I've been planning my sabbatical for a few months now, knowing it was coming, making plans for its activities,... Even sometimes viciously thinking, "Well I won't have to put up with THIS again for another couple months!" during particularly trying work crises.

In fact, I'd go so far as to say this morning, my last workday before the start of my sabbatical, I found myself nearly giddy at its imminent arrival, merely twelve hours from where I was standing. It was really here! I'm really going to work today, then not again until October. In between, I'm going to Austria, and Turkey, and Iceland (ICELAND! I always forget to mention Iceland!). I'm going to read and cook and drink and exercise and learn a new language and relax and meditate.... (OK, I probably won't actually meditate, but I'll think a lot about how good that would be for me, sort of meditating about meditating. That counts, right?)
 
Then I got to work, and Work took over. Sick sick sick dogs and cats in the hospital this morning. In particular, a tragic case of a strapping young Labrador who suffered heat stroke nearly to the point of death, and there she has hovered for days. All of our crystal balls broken, none of us didn't beat ourselves bloody struggling to keep her out of the clutches of the Reaper, who sat quietly outside her cage, reading a magazine, biding his time.



We watched her struggle and fight, as well. Never did she not wag her tail.

We lost, and the Reaper took his prize and went on his way while we all wept in his wake.

... Then the Reaper revisited twice more today. -- No, I thought, I won't miss this at all.

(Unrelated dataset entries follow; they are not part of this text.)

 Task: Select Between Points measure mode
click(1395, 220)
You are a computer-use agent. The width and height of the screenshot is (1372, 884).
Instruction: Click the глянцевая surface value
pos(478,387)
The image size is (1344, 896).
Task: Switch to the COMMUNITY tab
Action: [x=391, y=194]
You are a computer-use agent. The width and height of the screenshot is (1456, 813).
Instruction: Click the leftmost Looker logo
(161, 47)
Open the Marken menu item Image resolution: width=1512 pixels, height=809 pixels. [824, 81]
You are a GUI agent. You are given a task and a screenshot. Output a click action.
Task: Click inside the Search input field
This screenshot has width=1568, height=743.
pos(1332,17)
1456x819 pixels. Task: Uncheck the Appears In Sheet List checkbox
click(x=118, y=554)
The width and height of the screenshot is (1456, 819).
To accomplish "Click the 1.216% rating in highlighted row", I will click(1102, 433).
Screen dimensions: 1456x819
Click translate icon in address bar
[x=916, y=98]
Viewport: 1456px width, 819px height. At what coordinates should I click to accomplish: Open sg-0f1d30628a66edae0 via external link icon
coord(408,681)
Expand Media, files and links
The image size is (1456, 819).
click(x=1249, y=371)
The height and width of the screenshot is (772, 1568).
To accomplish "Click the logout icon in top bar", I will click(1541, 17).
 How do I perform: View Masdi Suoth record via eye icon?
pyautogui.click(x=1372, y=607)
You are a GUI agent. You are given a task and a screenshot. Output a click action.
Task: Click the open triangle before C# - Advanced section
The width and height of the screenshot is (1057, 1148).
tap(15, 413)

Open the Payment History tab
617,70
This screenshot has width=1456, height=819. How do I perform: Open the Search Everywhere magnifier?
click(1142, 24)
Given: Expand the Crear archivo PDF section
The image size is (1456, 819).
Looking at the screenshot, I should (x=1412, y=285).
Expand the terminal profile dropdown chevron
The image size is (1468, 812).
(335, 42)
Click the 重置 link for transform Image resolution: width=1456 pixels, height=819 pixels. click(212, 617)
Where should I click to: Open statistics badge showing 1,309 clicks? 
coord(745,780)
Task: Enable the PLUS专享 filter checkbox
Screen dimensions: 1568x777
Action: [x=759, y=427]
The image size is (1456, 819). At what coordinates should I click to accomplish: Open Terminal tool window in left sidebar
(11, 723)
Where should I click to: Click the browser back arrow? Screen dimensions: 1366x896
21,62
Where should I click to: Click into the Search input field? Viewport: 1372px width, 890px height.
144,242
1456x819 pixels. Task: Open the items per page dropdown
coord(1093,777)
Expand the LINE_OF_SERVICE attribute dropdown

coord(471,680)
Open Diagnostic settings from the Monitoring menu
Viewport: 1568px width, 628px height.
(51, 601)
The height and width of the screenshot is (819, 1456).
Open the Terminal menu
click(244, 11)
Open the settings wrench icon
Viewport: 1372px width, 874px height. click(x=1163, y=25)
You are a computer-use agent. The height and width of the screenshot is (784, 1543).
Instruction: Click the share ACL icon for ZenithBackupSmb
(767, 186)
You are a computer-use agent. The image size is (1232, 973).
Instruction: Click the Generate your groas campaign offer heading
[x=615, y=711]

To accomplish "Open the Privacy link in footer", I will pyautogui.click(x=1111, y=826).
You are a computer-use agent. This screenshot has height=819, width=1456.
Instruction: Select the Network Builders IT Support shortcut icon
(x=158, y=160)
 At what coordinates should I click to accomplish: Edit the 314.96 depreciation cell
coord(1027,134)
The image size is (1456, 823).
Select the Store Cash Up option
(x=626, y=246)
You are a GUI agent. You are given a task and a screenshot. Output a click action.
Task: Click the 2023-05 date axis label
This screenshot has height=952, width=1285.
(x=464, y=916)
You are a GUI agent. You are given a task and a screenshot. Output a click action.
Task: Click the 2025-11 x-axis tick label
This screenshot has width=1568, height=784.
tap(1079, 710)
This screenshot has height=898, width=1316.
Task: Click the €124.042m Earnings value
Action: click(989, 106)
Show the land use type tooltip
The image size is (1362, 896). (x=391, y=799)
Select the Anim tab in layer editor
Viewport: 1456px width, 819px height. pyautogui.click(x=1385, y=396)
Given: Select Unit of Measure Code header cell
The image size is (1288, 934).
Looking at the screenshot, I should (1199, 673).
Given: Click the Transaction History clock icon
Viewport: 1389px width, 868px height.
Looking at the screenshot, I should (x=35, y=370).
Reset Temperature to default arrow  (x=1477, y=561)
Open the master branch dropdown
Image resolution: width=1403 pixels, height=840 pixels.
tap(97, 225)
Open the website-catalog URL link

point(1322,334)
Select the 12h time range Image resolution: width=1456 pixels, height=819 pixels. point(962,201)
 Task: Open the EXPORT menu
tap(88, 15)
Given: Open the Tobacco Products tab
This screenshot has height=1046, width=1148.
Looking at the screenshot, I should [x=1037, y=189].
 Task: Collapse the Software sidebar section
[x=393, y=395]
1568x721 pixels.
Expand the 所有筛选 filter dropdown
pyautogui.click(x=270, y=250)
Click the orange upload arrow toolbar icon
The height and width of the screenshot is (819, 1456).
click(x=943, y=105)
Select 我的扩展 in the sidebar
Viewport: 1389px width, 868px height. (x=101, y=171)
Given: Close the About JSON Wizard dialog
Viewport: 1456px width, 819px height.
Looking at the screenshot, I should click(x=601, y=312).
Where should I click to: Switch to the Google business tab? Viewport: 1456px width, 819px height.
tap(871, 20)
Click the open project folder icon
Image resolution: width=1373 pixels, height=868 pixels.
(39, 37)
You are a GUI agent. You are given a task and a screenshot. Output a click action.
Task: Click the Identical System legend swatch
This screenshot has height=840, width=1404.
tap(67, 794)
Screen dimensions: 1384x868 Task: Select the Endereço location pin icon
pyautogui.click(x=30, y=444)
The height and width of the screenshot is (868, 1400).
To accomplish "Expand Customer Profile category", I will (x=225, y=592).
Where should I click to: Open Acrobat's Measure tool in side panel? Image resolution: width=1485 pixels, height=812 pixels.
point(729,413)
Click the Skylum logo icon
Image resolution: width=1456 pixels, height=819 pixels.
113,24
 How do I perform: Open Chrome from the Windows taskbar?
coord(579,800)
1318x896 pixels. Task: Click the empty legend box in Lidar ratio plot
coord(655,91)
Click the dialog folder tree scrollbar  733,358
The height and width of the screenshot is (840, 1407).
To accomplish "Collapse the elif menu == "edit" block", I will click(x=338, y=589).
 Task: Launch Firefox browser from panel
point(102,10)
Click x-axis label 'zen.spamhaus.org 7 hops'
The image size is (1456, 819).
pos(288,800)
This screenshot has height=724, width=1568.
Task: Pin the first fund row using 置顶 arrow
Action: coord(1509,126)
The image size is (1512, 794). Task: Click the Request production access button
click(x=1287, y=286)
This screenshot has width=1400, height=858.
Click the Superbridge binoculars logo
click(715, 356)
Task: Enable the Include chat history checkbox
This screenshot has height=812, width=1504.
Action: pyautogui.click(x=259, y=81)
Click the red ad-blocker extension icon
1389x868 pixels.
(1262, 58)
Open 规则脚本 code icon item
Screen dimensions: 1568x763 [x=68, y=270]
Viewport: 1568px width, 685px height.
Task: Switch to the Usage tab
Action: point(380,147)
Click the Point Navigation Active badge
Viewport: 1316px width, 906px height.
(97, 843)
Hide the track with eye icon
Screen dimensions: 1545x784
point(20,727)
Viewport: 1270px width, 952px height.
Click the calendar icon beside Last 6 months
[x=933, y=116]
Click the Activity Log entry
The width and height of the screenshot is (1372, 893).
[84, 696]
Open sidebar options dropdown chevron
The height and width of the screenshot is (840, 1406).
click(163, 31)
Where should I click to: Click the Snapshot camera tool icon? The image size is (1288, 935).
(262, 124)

Of course, there's always comic relief, like the woman who insisted on being seen for her "emergency" (I had a no-show appointment, so why not?) then refused to give me any information about her pet's symptoms, condition, history, she just sat and glared at me. The Brits have that one down: Nutter.

And then people started saying the nicest things to me. Clients. Staff. Other docs. I know this is more than a little self-serving and pathetic, and I do feel a little like Sally Field:
("You really like me!!")

It seems everyone wanted a promise I would be coming back and not run away forever. Face it, it's good to be wanted. Maybe everyone should go on sabbatical once in a while just so we all have a good excuse to say nice things to each other without sounding sappy.

Next thing you know, it's quittin' time: 6:30pm. Here comes the night doctor, so I can go home.


And it hits me, all at once. I'm going home now... until October. Before I come back, I will have gone to the state fair, Labor Day will have come and gone, the leaves will have fallen off the trees, it will be nearly Halloween, it may have snowed!

And I'm surprised to find myself a little dizzy, even a little nauseous. I feel a tap on my shoulder and turn to find myself staring a sign:

I can't believe it. I didn't know. I really didn't know until just this minute. I'm gonna miss being at work! -- When did that fucking happen?? For months (years?) now, I've been struggling with the "Am I happy?" question, and it turns out the answer, at least on some level, appears to be Yes.

I felt strangely nostalgic and sad as I watched the flow of the clinic go on around me: In one corner, the techs are wrangling a very large and tweaking Shepherd, while the phones ring off the hook, and prescriptions are filled. Emergencies are triaged, doctors and techs shout orders (and the occasional bawdy joke) across the room at one another. All with love, all in good fun (... I think...) There's even a new tech who just started, and she seems so great that, on her first day, I'm already sad I won't be working with her again until October.

There's a sense of rhythm and understanding and compassion and frustration and excitement and humor and ... (nope, I'm not gonna say, cuz that's not who I am) ... that make up our dysfunctional little family.

Somewhat lost, I gaze around at the hubbub and do the only thing I can do: I walk out the door, get in my car and drive home.

And at my home, I am greeted by these wet and stinky beasts:



And then I forget that I was sad, but I remember that I was happy. And so I am already on my quest to rediscover myself.